Exercise goal> Identify each line in the records below that contains the string "Viewport", and copy every such line in full.
----- Material supplied
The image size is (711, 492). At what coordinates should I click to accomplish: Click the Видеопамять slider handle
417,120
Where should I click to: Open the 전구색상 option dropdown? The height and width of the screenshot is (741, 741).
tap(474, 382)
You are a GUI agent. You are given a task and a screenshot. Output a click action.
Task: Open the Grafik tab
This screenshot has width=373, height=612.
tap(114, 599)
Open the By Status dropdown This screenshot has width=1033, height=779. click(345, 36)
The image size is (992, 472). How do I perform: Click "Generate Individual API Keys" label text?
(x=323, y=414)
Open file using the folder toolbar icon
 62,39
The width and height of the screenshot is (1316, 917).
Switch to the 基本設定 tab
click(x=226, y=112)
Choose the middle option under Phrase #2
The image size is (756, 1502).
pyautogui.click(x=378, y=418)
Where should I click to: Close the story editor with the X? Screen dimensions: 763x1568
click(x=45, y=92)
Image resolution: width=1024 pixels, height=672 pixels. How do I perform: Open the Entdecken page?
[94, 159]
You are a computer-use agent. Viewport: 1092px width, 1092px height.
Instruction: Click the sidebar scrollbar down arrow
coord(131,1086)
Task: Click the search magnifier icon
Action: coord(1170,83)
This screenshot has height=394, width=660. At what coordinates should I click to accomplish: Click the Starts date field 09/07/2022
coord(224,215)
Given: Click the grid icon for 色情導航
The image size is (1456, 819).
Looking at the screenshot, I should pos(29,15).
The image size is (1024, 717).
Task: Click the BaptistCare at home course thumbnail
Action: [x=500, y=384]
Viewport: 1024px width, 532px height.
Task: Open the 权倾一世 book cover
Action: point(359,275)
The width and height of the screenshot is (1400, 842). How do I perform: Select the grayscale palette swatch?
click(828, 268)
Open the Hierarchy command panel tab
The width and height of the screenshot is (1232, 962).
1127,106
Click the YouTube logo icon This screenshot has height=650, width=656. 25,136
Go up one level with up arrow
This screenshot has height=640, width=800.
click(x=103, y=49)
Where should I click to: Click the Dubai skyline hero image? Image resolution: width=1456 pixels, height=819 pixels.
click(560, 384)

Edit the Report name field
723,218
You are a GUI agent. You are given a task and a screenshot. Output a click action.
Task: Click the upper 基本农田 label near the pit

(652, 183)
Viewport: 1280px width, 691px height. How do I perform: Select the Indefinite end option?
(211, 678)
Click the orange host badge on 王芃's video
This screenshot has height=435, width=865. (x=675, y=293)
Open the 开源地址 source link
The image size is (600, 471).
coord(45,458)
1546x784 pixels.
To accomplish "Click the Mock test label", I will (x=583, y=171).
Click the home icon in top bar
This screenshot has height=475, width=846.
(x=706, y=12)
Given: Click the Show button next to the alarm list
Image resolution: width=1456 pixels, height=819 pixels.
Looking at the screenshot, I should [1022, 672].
----------
Expected answer>
You are a computer-use agent. Viewport: 1092px width, 1092px height.
Viewport: 1024px width, 532px height.
Viewport: 1280px width, 691px height. How do I perform: Select the Indefinite end option?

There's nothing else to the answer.